Highlights & Insights¶
- Video Generation Model as a Physical Prior: This is a profound insight—having been trained on massive amounts of fluid videos, video diffusion models implicitly learn fluid dynamics priors, which can be utilized to compensate for the limitations of explicit physical simulations. This "generative simulation" paradigm could be widely applicable to other physical systems.
- Clever Dual-Particle Decoupled Design: The velocity field (full space) and appearance (visible regions only) inherently have different spatial distributions. Representing them with two types of particles coupled via advection is a highly natural design.
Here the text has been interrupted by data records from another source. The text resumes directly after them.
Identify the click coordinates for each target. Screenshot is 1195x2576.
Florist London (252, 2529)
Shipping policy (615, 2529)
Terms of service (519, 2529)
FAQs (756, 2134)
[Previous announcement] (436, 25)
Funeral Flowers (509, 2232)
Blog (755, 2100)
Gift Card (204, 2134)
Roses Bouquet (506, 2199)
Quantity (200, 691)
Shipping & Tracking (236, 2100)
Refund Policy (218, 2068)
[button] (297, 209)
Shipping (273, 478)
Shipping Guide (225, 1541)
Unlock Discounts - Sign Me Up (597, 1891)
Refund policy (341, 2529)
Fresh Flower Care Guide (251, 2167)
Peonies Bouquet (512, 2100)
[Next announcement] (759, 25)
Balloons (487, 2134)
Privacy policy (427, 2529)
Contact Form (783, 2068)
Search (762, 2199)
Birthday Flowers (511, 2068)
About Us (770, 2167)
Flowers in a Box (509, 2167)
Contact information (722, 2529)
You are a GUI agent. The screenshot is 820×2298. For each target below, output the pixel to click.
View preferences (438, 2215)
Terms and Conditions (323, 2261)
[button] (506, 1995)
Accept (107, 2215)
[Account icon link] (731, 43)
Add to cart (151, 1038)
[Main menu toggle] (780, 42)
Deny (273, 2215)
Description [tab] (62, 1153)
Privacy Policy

- From Single View to Multi-Task: Starting from a single video to simultaneously achieve novel view synthesis, future prediction, and interactive simulation demonstrates the powerful capability of blending video generation, physical simulation, and neural rendering.
Limitations & Future Work¶
- Dependency on Video Diffusion Model Quality: The multi-view consistency and temporal coherence of synthesized videos are limited by the diffusion model's capabilities, which might result in inconsistencies in complex fluid scenes.
- High Computational Overhead: Training video diffusion models and optimizing physical and appearance parameters frame-by-frame leads to a long end-to-end time.
- Limited to Smoke/Gas Fluids: The efficacy has not been validated on other fluid types like liquids (water flows, waves).
- Constant Temperature and Viscosity Assumption: The PBF simulation does not model properties such as temperature and viscosity, which restricts its capability to model complex fluid behaviors.
- Future Work: Incorporate more physical attributes (temperature field, buoyancy) into the particle representation; replace the Zero123 + SDEdit pipeline with stronger 3D-consistent video generation models; and extend to liquid fluid reconstruction and prediction.
Related Work & Insights¶
- vs PINF / HyFluid: Both require synchronized multi-view videos and do not support interactive simulation. FluidNexus uses single-view videos alongside video generation as "virtual multi-views," which not only relaxes input requirements but also boosts performance—suggesting that the priors provided by generative models can be more valuable than additional real views.
- vs SpaceTimeGaussians: STG is a general dynamic scene reconstruction method that does not consider physical constraints and thus cannot predict the future. FluidNexus's physical particles endow the representation with physical reasoning capabilities.
- vs Sora and Other Video Generation: Video generation models can simulate fluids, but they are 2D and uncontrollable. FluidNexus leverages their generative capacity but elevates it to a 3D, controllable fluid reconstruction through physical constraints.
Rating¶
- Novelty: ⭐⭐⭐⭐⭐ First 3D fluid reconstruction + prediction + interaction from a single video, creating a paradigm innovation by blending video generation and physical simulation.
- Experimental Thoroughness: ⭐⭐⭐⭐ Multi-dataset (including two new datasets) and multi-task evaluation, though a detailed ablation study for each individual component is somewhat lacking.
- Writing Quality: ⭐⭐⭐⭐ Clear structure and well-defined problem, though some technical details are deferred to the supplementary materials.
- Value: ⭐⭐⭐⭐⭐ Pioneering work that integrates the fields of video generation, physical simulation, and neural rendering, with broad application prospects.